Vuelvo pues al comienzo del párrafo anterior para precisar que esta
“traducción” en el interior de la lengua
común que nos separa (como bromeó un escritor latinoamericano en tiempos
del famoso boom) es prescindible
cuando el receptor es un adulto, puesto que a partir de cierta edad y de cierto
nivel de cultura no solo sabemos que
el castellano es una lengua internacional que cubre realidades diversas, sino
que estamos capacitados para saltar sobre un término desconocido o infrecuente;
deduciendo su significado por el contexto, por otras experiencias lingüísticas
y culturales o porque, de última, nos lo aclara el diccionario.
Pero los niños (y mientras más jóvenes e
inexpertos, peor) se desconciertan, pierden el paso e incluso abandonan la
lectura cuando los “sinsentidos” lingüísticos y culturales se acumulan… O por
lo menos eso temen (pese a que Harry
Potter, Narnia y otros best-sellers son leídos en edición española sin que
ningún exotismo lexical parezca frenar su arrollador éxito) los editores,
maestros y padres extranjeros, que son los primeros en tomar contacto con los
libros de autor cubano y se dicen: “mis chicos no van a entender que “guagua”
es “autobús” (o “camión”, si quien nos lee es mexicano), que “saya” es “falda”
(o “pollera”, si quien nos lee es argentino), que “jeba” es “polola” (si quien
nos lee es chileno), que “jaba” es “bolsa” (nos lea un español, un mexicano, un
argentino, un chileno o casi cualquier otro hispanohablante). Eso sin hablar de
las costumbres, ritos, historia, flora, fauna, etc.
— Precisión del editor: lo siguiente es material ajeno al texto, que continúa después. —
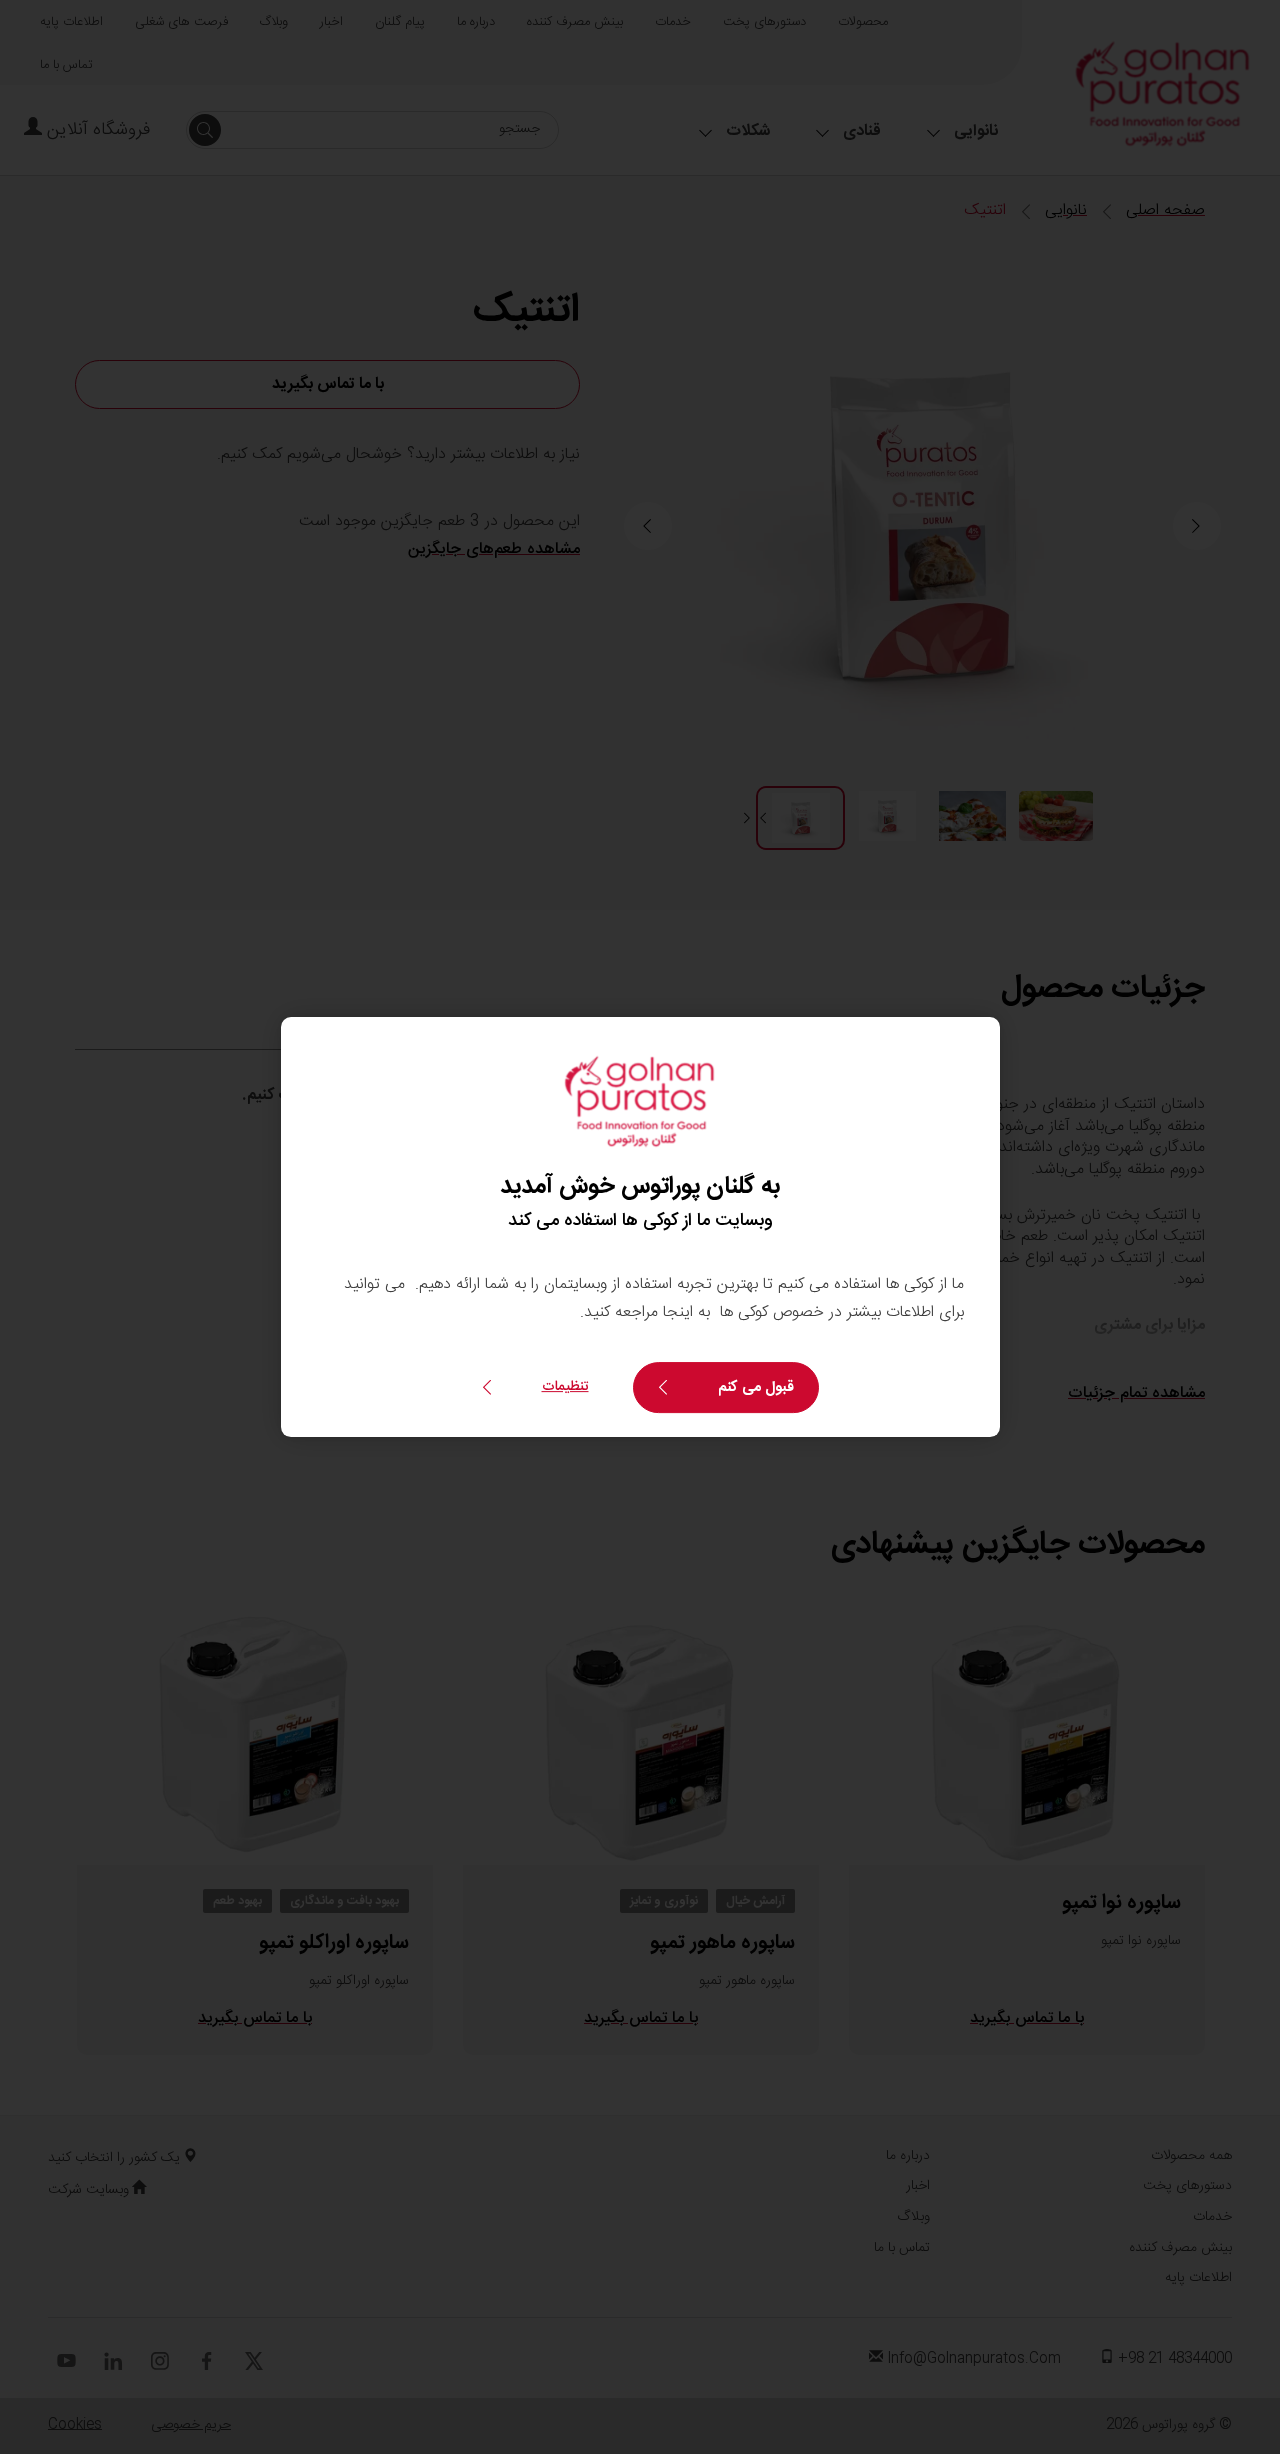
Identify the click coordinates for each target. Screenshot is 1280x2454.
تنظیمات (565, 1387)
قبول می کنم (756, 1387)
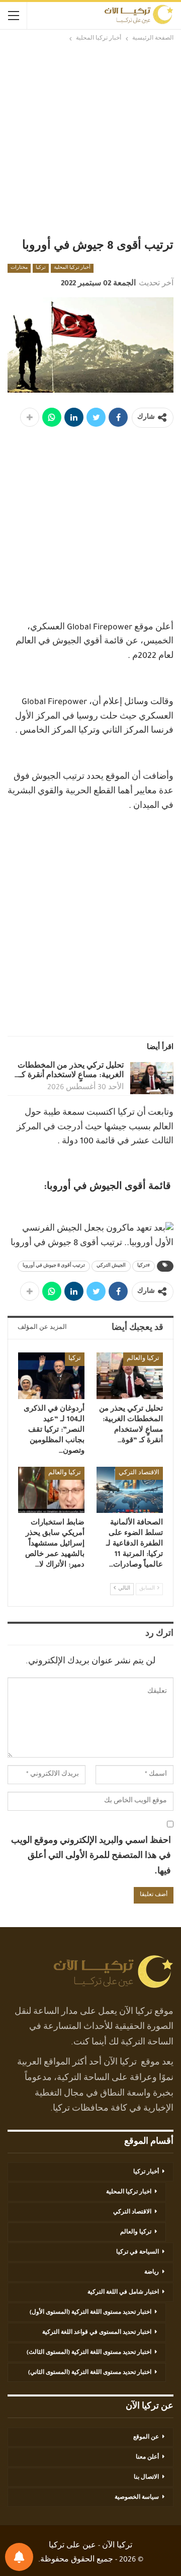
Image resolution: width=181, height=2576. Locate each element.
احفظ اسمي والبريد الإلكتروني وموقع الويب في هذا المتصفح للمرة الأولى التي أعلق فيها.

En Cuba para todo sacamos a Martí; en
Argentina ese papel correspondería a San Martín y Sarmiento, en Venezuela a
Bolívar, en Uruguay supongo que a Artigas… Cuando un argentino escribe “había
un olor a mate”, esa simple frase está cargada de sentidos que lejos del Río de
la Plata nada significan. Cuando un cubano escribe, “el pitido de la olla
anunciaba que pronto sería hora de servir los frijoles” cualquiera de nuestros
compatriotas entiende tan bien que hasta se le hace la boca agua; pero un niño
español ni siquiera sabe que frijoles y alubias son la misma cosa y uno
mexicano no se enterará que se trata de chiles. Pero lo más importante es que
saberlo no le evocaría al lector extranjero ese “pan nuestro” de cada día
cubano, sino un plato más y “sin más”.
Otras
literaturas en lenguas internacionales como el inglés, el francés o el árabe
conocen los mismos problemas que el castellano. Es una de las razones por las
que, en materia de libros para niños, suelen ser más los títulos traducidos de
otras lenguas, que los importados de otro país de igual idioma. Y lo mismo da
que se trate de un libro de Québec en Francia, de uno de Portugal en Brasil o
de uno de Nueva Zelanda en Estados Unidos.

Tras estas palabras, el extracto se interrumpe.